こっちが本物(笑)アメブロでやっている薄口コラムから本格移行します。



マーケティングの分析④不都合な真実を公にすることで自社を相対的に持ち上げる無印良品の戦略

自分の商品の価値を説明する時、その方法には①自社サービスの最も強い部分を押し出す絶対評価型と、②他社サービスと比較した強みを押し出す相対評価型があります。

独自の強みを押し出すのが前者、価格や品質など他社と比較して強い部分を押し出すのが後者です。

別にどちらがいいというわけではないと思うのですが、マーケティングという観点でみたとき、創造性があるのは前者、戦略性が高いのが後者であるように思います。

このうち、前者に関してはその商品の独自性やトップのキャラクターが影響する戦略が多く、周囲が参考にしづらい側面があります。

一方で後者のタイプに関しては相対評価であるため、比較的さまざまなものに転用しやすい。

というわけで今回は②の相対評価型のマーケティングについてまとめてみたいと思います。

 

自社のPRで相対的に競合を負かす無印良品戦略

相対評価マーケティングの成功事例として僕の頭に真っ先に浮かんでくるのは、無印良品です。

無印良品は過度な梱包、無駄なモデルチェンジ、派手なプロモーションといった、従来のお店がやりがちな販促方法の全て裏をつく形で市場に現れました。

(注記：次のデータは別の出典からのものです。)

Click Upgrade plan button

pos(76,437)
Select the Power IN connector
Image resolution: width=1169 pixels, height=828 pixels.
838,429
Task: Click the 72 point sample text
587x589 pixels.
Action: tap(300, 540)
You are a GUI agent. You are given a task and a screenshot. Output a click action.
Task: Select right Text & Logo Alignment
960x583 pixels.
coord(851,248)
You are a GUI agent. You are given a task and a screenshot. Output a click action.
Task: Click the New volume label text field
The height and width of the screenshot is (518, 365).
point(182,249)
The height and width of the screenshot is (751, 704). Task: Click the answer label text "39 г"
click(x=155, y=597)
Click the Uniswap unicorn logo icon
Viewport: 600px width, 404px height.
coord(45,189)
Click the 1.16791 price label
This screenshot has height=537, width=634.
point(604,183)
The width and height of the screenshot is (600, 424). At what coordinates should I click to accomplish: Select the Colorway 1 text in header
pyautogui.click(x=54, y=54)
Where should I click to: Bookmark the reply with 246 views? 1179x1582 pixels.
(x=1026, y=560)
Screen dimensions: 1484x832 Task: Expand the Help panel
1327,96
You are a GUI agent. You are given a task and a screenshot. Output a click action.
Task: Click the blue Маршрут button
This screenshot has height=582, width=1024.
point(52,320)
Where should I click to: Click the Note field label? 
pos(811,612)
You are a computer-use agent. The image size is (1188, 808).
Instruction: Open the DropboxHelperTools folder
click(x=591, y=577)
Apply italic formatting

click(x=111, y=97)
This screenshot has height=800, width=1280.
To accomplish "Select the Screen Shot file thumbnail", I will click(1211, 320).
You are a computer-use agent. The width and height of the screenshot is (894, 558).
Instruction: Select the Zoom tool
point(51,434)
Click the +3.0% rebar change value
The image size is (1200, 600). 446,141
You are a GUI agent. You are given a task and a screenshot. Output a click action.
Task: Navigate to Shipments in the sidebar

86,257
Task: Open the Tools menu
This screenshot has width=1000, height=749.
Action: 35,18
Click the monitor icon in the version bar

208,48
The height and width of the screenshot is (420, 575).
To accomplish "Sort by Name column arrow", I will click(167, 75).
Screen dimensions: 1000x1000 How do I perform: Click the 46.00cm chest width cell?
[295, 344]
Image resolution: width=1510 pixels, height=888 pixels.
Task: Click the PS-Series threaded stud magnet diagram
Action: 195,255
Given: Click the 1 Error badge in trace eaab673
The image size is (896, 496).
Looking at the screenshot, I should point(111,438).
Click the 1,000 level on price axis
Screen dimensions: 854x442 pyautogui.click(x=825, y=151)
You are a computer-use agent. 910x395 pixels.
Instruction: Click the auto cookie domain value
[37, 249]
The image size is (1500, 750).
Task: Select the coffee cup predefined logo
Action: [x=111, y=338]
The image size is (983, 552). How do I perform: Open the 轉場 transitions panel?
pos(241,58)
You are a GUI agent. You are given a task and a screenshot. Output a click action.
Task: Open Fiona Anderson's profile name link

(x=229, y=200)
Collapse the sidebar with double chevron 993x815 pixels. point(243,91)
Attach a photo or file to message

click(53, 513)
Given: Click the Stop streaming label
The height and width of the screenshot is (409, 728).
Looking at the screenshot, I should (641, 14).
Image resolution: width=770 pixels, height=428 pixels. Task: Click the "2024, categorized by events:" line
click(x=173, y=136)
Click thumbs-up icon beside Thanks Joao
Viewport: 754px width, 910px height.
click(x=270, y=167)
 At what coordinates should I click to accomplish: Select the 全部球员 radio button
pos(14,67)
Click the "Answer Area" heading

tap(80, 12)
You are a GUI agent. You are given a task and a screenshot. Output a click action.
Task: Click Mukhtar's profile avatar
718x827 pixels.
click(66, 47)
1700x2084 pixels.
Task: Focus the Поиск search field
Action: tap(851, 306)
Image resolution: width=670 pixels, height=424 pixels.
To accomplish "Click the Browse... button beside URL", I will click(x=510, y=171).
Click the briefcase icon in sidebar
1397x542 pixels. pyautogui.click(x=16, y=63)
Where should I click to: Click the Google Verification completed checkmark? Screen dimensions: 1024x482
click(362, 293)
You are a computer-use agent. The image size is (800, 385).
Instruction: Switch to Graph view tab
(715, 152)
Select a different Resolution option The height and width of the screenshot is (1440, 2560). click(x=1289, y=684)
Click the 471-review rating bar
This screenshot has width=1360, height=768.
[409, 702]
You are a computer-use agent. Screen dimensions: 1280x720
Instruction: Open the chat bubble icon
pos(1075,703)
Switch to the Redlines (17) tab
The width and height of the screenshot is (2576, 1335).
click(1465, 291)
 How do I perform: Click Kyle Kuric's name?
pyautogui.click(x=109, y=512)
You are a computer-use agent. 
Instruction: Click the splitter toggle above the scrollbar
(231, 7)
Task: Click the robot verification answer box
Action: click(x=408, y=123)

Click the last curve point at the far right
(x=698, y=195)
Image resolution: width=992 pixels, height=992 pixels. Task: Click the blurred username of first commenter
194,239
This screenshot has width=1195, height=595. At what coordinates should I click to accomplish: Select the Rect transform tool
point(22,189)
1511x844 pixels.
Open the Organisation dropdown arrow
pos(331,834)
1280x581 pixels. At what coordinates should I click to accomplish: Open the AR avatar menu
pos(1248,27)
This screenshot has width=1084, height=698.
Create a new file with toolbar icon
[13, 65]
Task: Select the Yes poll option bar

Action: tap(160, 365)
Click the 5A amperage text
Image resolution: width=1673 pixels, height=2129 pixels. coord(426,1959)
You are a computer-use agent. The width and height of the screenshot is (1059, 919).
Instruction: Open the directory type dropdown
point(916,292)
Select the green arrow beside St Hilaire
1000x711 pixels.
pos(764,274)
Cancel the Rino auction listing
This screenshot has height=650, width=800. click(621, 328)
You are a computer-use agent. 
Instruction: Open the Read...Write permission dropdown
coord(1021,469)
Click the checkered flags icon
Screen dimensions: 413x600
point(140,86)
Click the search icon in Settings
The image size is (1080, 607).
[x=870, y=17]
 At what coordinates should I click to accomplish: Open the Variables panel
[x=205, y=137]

そして、その無駄のないイメージとリーズナブル(実際にはそうでもないのですが)な値段から、瞬く間に広がっていきます。

僕はこの無印良品がとったマーケティングにかんして、中々エグいものだなあと思っています。

 

確かこれはNewsPicksの対談動画か何かで触れていたことなのですが、無印良品の自社の「無駄な包装、余計なコストをかけていない」というプロモーションの仕方は、結果的に安かろう悪かろうの姿勢やみせかけのパッケージやデコレーションを変えただけで新商品として購買意欲をそそろうとするような従来の小売業界の問題とみてとれるような体質を明らかにするようなものでした。

 

「無駄なデコレーションがあるから値段が上がる、意味のない新商品を作るから環境に悪い。だからうちはシンプルで機能性に特化した商品を作ります」

このメッセージは、裏を返せば視聴者に「従来の小売店は無理やり売りつけるためにこんな悪知恵を用いてました」と言っているようなもの。

つまり、無印良品は自分の商品の魅力の説明を100%ですることで、同時にそれと悟られないように、他者の印象も下げていたわけです。

 

こうした事象はさまざまな場面でみられます。

例えばバーバリーの大量に新品の服を焼却していたことを知らせた広告や、イギリスのボディシャンプーの「私たちは動物実験をしていません」というコピーを用いることで暗に化粧品業界で行われる動物実験の事実とそれによる自社の安全のアピールに成功した企業など。

最近では「環境にやさしい」電気自動車という印象でもって「環境に悪い」ガソリン車を作っているTOYOTAの人気を相対的にかえることとなったテスラの戦略などもそう。

 

僕たちの業界でいえば、「うちは低価格帯で教える個別指導にありがちな学生バイトは一切雇っていません」みたいな文言もそうです。

それを用いることにより、消費者に対してそれとなく、低価格の個別指導は学生バイトなんだというネガティヴな印象を植え付ける事ができるわけです。

 

こうした広報に関して、個人的にはあまり好きではないのですが、すごいなあとおもうところがあります。

それが、直接的に自社のページで悪口を言っているわけではないということです。

言っているのはあくまで普遍的に自社が持つ強みや事実の部分。

だから特定の企業を潰そうというようなものではありません。

しかしむちゃくちゃ戦略が張り巡らされている。

 

今後の社会において、こういうある種したたかなやり方は効果的な場面があるように思います。

というわけで、これは一つ平成の発明のように思ったので紹介させてもらいました。